The great thing about our meetings though, in my opinion, is how we can lift one another up no matter what the topic is.
One idea that I thought was particularly great this time was a way to simplify meal planning. One mom makes the same thing each day for lunch: Mondays are always tuna sandwiches, Tuesdays are always such and such, and so on. (Supper has it's variety.) This simplifies her shopping and the kids always know what to expect. I think I'm going to try this. Then my older kids can get started on preparing the meal if I'm busy. (When would I be busy? is what you're thinking...I know, I know...)
We also talked about having some "school time" boxes. Also suggested was using ziploc bags for the activities. Many of the ideas were from an Above Rubies issue.
Anyway, about the boxes/bags: cheerios or froot loops, yarn and a plastic yarn needle for lacing; cardboard shapes with holes punched for lacing with yarn; some rice with hidden little things in there for dexterity (and some mess, but worth it); playdo; etc. We basically arrived at the premise that it is much easier to plan things for them to do than to try to always redirect them. For example, "hey boys (my two toddlers are boys), let's take out the car rug and play cars!" as opposed to "go play with the car rug" after they've been into everything already.
I find myself sort of shooing them off, instead of purposely guiding their play.
They don't really need so much directing--a few directed activities is really all they need, and the rest of the time they'll find their own things to do.
Just as we need a plan for what our older kids will do "for school" that day we need to have some idea what we want our little ones to do, too.

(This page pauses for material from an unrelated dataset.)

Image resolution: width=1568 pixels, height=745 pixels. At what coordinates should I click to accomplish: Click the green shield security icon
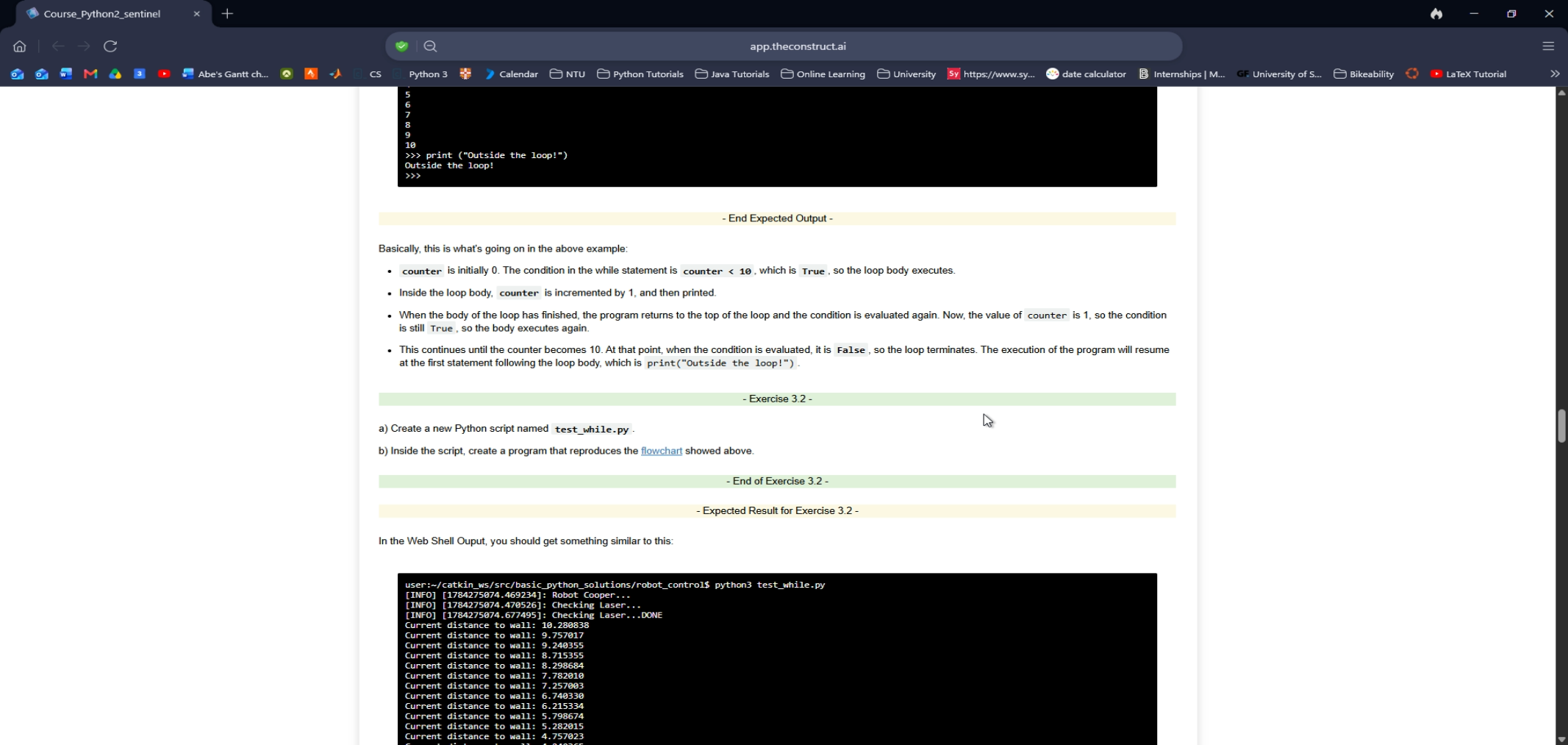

Thursday, January 22, 2009

Down Memory Lane...

A little "flashback" to share, from WAY before this blog came to be...
When I was nursing Linnea, someone asked Nathaniel (he would have been about 4) about Mom needing to feed the baby. He said "yeah, she uses skin bottles..."
Isn't that great??

Needing your advice...

Does anyone else in blogland have trouble adding pictures to their pages??
I can't seem to find the reason why--sometimes when I click "add image" it pops right up and lets me load a picture. Other times, it doesn't do anything. Any suggestions??

Friday, January 16, 2009

Note to Self

Note to self:
An Elmer's glue stick and a thing of lip balm look too much alike for a 2 year old to be expected to tell the difference...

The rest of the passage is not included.